● Problem statement: When you reach the line containing "Open the Sort dropdown menu", start transcribing exactly and continue through the last line of the data, skipping every picture.

= = =

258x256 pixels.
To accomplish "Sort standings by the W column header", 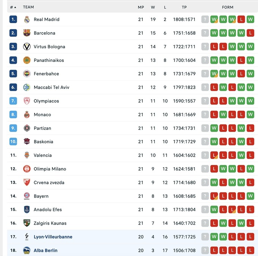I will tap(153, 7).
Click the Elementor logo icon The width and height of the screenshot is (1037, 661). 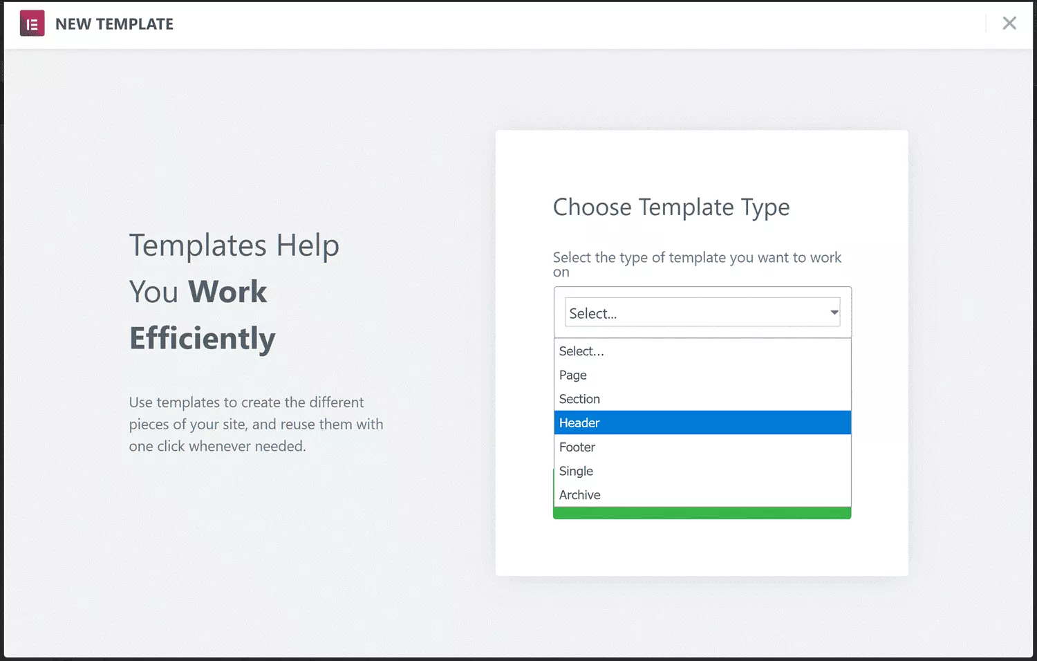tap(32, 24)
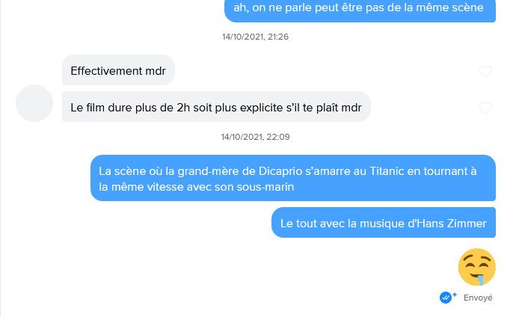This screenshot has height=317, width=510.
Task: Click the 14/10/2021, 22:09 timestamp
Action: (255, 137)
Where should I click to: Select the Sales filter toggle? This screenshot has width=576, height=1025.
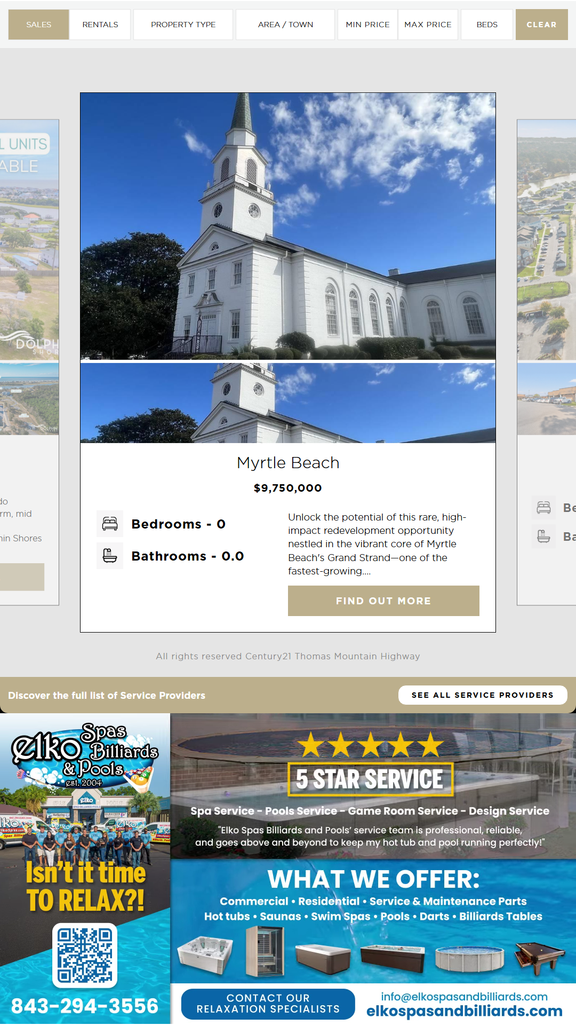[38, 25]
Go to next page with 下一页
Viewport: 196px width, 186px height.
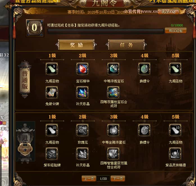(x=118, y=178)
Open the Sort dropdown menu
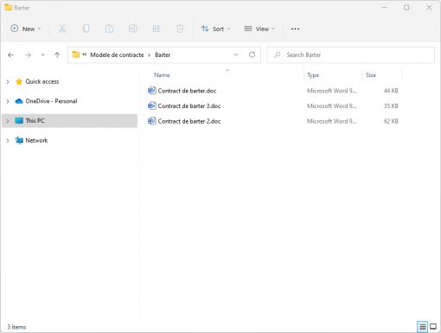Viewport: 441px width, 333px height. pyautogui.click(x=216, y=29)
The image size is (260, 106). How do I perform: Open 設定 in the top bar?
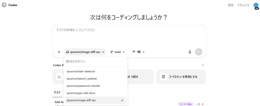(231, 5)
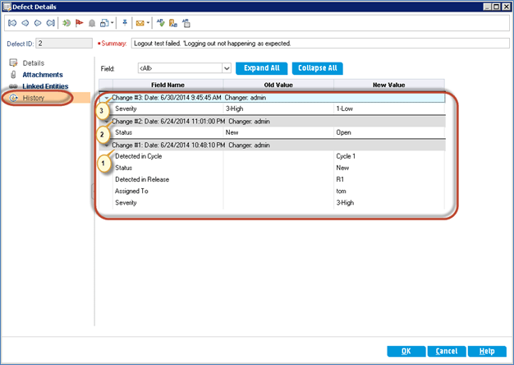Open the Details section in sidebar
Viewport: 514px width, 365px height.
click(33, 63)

= = =

● Response for this exercise:
Open the Sort dropdown menu
Viewport: 441px width, 333px height. pyautogui.click(x=216, y=29)
The image size is (260, 106). How do I perform: Open 設定 in the top bar?
(231, 5)
Open the Details section in sidebar
Viewport: 514px width, 365px height.
click(33, 63)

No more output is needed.